Angezeigter Text:
★ ★ ★ ★ ★
# Portage Frage bzgl gelöschter ebuilds

## Erdie

Um es kurz zu machen:

Bei mir ist die openal 1.9.563 installiert, alle neueren Versionen führen zu fehlerhaftem Sound in dem Spiel Eternal lands. Dazu habe ich die neueren Versionen maskiert.

jetzt ist es so, dass inzwischen diese Version aus portage geflogen ist und mich wundert.es, dass Portage dieses nicht moniert. Es wird kein Meldung dazu generiert, das diese Version nicht mehr vorhanden ist. Wieso ist das so?

BTW: Ich habe das oben genannte Problem mit openal auch als bug gepostet. Der Fehler ist totsicher vorhanden, alle Spieler, die ich kenne, bestätigen dies. Trotzdem wird mein bug ignoiert und hindert den Maintainer nicht daran, die einzige funktionierende openal version aus dem Repository zu schmeißen. Ich finde dieses Verhalten ignorant und bin ziemlich verärgert. darüber. Offensichtlich hat keiner der hohen Herren jemals das spiel mit Sound getestet.

----------

## Max Steel

Es gibt eine Kopie des Ebuild im zugehörigen /var/db/pkg Ordner. (Wenn du etwas für dein lokales Overlay brauchst z.B.)

----------

## Erdie

Danke, ich habe das ebuild noch installiert und portage beschwert sich nicht. Das ist es, was ich nicht verstehe .. aber für später ist das eine gute Idee. Danke ..

----------

## sirro

 *Erdie wrote:*   

> Es wird kein Meldung dazu generiert, das diese Version nicht mehr vorhanden ist. Wieso ist das so?

 

Solange es kein anderes Paket gibt, dass eine höhere Version voraussetzt ist das vollkommen OK. Es reicht die Version, die installiert ist man muss nicht updaten nur weil es das ebuild nicht mehr gibt (Sicherheitsupdates mal außen vor gelassen). Für den laufenden Betrieb hast du alles was du brauchst und für eine Deinstallation oder sonstige Zwecke gibt es die genannte Kopie in /var.

----------

## Genone

 *Erdie wrote:*   

> BTW: Ich habe das oben genannte Problem mit openal auch als bug gepostet. Der Fehler ist totsicher vorhanden, alle Spieler, die ich kenne, bestätigen dies. Trotzdem wird mein bug ignoiert und hindert den Maintainer nicht daran, die einzige funktionierende openal version aus dem Repository zu schmeißen. Ich finde dieses Verhalten ignorant und bin ziemlich verärgert. darüber. Offensichtlich hat keiner der hohen Herren jemals das spiel mit Sound getestet.
★ ★ ★ ★ ★
Vorliegende Datensätze:
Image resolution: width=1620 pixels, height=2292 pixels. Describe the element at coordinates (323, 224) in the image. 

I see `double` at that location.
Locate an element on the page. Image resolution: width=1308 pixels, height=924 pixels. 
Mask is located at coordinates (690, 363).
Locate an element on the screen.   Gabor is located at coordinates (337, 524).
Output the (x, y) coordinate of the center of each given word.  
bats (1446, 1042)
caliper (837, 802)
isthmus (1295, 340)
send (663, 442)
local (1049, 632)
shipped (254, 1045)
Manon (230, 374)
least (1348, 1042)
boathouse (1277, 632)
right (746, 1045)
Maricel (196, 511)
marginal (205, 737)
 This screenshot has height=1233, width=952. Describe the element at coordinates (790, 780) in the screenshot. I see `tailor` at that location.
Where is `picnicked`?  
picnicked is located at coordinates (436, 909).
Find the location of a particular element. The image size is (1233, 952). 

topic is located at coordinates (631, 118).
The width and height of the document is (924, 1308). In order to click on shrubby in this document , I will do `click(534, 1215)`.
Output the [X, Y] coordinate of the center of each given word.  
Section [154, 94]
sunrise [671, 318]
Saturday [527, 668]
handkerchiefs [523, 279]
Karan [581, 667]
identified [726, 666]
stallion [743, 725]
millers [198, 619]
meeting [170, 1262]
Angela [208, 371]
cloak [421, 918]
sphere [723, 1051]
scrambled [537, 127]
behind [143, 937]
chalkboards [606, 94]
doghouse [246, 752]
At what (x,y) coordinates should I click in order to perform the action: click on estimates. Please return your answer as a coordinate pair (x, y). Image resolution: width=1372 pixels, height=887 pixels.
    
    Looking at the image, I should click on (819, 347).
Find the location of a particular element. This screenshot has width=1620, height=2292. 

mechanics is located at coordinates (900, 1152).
★ ★ ★ ★ ★
In welchem Ordner liegt laut dem angezeigten Text eine Kopie des Ebuilds?

Im zugehörigen Ordner /var/db/pkg.